Task statement> Reproduce all the material verbatim, down to the last line.

Supplied data>
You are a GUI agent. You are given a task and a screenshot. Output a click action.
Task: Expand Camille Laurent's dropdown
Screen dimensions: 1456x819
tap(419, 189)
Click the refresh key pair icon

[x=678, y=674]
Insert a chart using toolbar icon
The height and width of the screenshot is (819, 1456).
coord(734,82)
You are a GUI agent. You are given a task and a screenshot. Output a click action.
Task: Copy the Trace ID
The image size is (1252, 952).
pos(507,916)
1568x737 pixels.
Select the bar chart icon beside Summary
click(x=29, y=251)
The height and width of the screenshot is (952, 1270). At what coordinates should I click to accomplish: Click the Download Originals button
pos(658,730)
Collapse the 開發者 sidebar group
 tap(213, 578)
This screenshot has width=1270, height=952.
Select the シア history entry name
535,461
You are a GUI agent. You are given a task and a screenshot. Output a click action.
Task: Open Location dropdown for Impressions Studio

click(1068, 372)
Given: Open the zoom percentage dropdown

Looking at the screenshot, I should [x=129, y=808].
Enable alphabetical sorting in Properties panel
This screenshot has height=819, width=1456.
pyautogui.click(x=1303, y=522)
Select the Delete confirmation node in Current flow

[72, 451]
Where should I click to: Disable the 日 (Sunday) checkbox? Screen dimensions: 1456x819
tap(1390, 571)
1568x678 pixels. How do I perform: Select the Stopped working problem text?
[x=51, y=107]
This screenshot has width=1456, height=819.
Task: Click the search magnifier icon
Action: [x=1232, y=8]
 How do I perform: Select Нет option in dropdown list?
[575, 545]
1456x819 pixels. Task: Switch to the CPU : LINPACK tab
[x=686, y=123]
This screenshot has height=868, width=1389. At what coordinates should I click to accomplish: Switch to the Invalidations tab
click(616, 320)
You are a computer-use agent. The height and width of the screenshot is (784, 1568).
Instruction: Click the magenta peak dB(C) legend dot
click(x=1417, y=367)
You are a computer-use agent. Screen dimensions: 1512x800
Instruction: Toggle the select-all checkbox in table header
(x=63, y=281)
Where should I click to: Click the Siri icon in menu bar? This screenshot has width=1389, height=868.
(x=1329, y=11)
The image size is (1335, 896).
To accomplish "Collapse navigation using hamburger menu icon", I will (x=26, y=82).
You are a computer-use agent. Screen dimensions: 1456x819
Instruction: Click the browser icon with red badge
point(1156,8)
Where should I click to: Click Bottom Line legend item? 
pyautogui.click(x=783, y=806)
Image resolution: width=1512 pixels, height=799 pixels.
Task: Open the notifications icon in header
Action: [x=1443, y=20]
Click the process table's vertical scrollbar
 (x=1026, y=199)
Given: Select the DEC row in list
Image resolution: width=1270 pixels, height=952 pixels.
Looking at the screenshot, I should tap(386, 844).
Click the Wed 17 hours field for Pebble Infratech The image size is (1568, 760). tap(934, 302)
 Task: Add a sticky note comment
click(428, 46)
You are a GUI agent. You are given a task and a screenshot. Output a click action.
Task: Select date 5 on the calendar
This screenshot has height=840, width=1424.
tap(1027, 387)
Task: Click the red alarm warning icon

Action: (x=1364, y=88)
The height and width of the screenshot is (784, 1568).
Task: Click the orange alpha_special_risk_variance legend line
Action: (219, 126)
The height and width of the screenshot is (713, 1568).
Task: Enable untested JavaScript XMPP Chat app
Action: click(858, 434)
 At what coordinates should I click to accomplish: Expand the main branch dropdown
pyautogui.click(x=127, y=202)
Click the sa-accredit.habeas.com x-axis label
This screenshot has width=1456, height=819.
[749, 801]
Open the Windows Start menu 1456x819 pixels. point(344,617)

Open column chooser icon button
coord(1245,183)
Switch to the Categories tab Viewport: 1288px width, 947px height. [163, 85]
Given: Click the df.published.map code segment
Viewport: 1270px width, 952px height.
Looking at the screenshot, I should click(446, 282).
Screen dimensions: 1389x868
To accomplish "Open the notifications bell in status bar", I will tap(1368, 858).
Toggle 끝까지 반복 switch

Response to this task>
You are a GUI agent. You are given a task and a screenshot. Output a click action.
Task: Expand Camille Laurent's dropdown
Screen dimensions: 1456x819
tap(419, 189)
Click the refresh key pair icon

[x=678, y=674]
Insert a chart using toolbar icon
The height and width of the screenshot is (819, 1456).
coord(734,82)
You are a GUI agent. You are given a task and a screenshot. Output a click action.
Task: Copy the Trace ID
The image size is (1252, 952).
pos(507,916)
1568x737 pixels.
Select the bar chart icon beside Summary
click(x=29, y=251)
The height and width of the screenshot is (952, 1270). At what coordinates should I click to accomplish: Click the Download Originals button
pos(658,730)
Collapse the 開發者 sidebar group
 tap(213, 578)
This screenshot has width=1270, height=952.
Select the シア history entry name
535,461
You are a GUI agent. You are given a task and a screenshot. Output a click action.
Task: Open Location dropdown for Impressions Studio

click(1068, 372)
Given: Open the zoom percentage dropdown

Looking at the screenshot, I should [x=129, y=808].
Enable alphabetical sorting in Properties panel
This screenshot has height=819, width=1456.
pyautogui.click(x=1303, y=522)
Select the Delete confirmation node in Current flow

[72, 451]
Where should I click to: Disable the 日 (Sunday) checkbox? Screen dimensions: 1456x819
tap(1390, 571)
1568x678 pixels. How do I perform: Select the Stopped working problem text?
[x=51, y=107]
This screenshot has width=1456, height=819.
Task: Click the search magnifier icon
Action: [x=1232, y=8]
 How do I perform: Select Нет option in dropdown list?
[575, 545]
1456x819 pixels. Task: Switch to the CPU : LINPACK tab
[x=686, y=123]
This screenshot has height=868, width=1389. At what coordinates should I click to accomplish: Switch to the Invalidations tab
click(616, 320)
You are a computer-use agent. The height and width of the screenshot is (784, 1568).
Instruction: Click the magenta peak dB(C) legend dot
click(x=1417, y=367)
You are a computer-use agent. Screen dimensions: 1512x800
Instruction: Toggle the select-all checkbox in table header
(x=63, y=281)
Where should I click to: Click the Siri icon in menu bar? This screenshot has width=1389, height=868.
(x=1329, y=11)
The image size is (1335, 896).
To accomplish "Collapse navigation using hamburger menu icon", I will (x=26, y=82).
You are a computer-use agent. Screen dimensions: 1456x819
Instruction: Click the browser icon with red badge
point(1156,8)
Where should I click to: Click Bottom Line legend item? 
pyautogui.click(x=783, y=806)
Image resolution: width=1512 pixels, height=799 pixels.
Task: Open the notifications icon in header
Action: [x=1443, y=20]
Click the process table's vertical scrollbar
 (x=1026, y=199)
Given: Select the DEC row in list
Image resolution: width=1270 pixels, height=952 pixels.
Looking at the screenshot, I should tap(386, 844).
Click the Wed 17 hours field for Pebble Infratech The image size is (1568, 760). tap(934, 302)
 Task: Add a sticky note comment
click(428, 46)
You are a GUI agent. You are given a task and a screenshot. Output a click action.
Task: Select date 5 on the calendar
This screenshot has height=840, width=1424.
tap(1027, 387)
Task: Click the red alarm warning icon

Action: (x=1364, y=88)
The height and width of the screenshot is (784, 1568).
Task: Click the orange alpha_special_risk_variance legend line
Action: (219, 126)
The height and width of the screenshot is (713, 1568).
Task: Enable untested JavaScript XMPP Chat app
Action: click(858, 434)
 At what coordinates should I click to accomplish: Expand the main branch dropdown
pyautogui.click(x=127, y=202)
Click the sa-accredit.habeas.com x-axis label
This screenshot has width=1456, height=819.
[749, 801]
Open the Windows Start menu 1456x819 pixels. point(344,617)

Open column chooser icon button
coord(1245,183)
Switch to the Categories tab Viewport: 1288px width, 947px height. [163, 85]
Given: Click the df.published.map code segment
Viewport: 1270px width, 952px height.
Looking at the screenshot, I should click(446, 282).
Screen dimensions: 1389x868
To accomplish "Open the notifications bell in status bar", I will tap(1368, 858).
Toggle 끝까지 반복 switch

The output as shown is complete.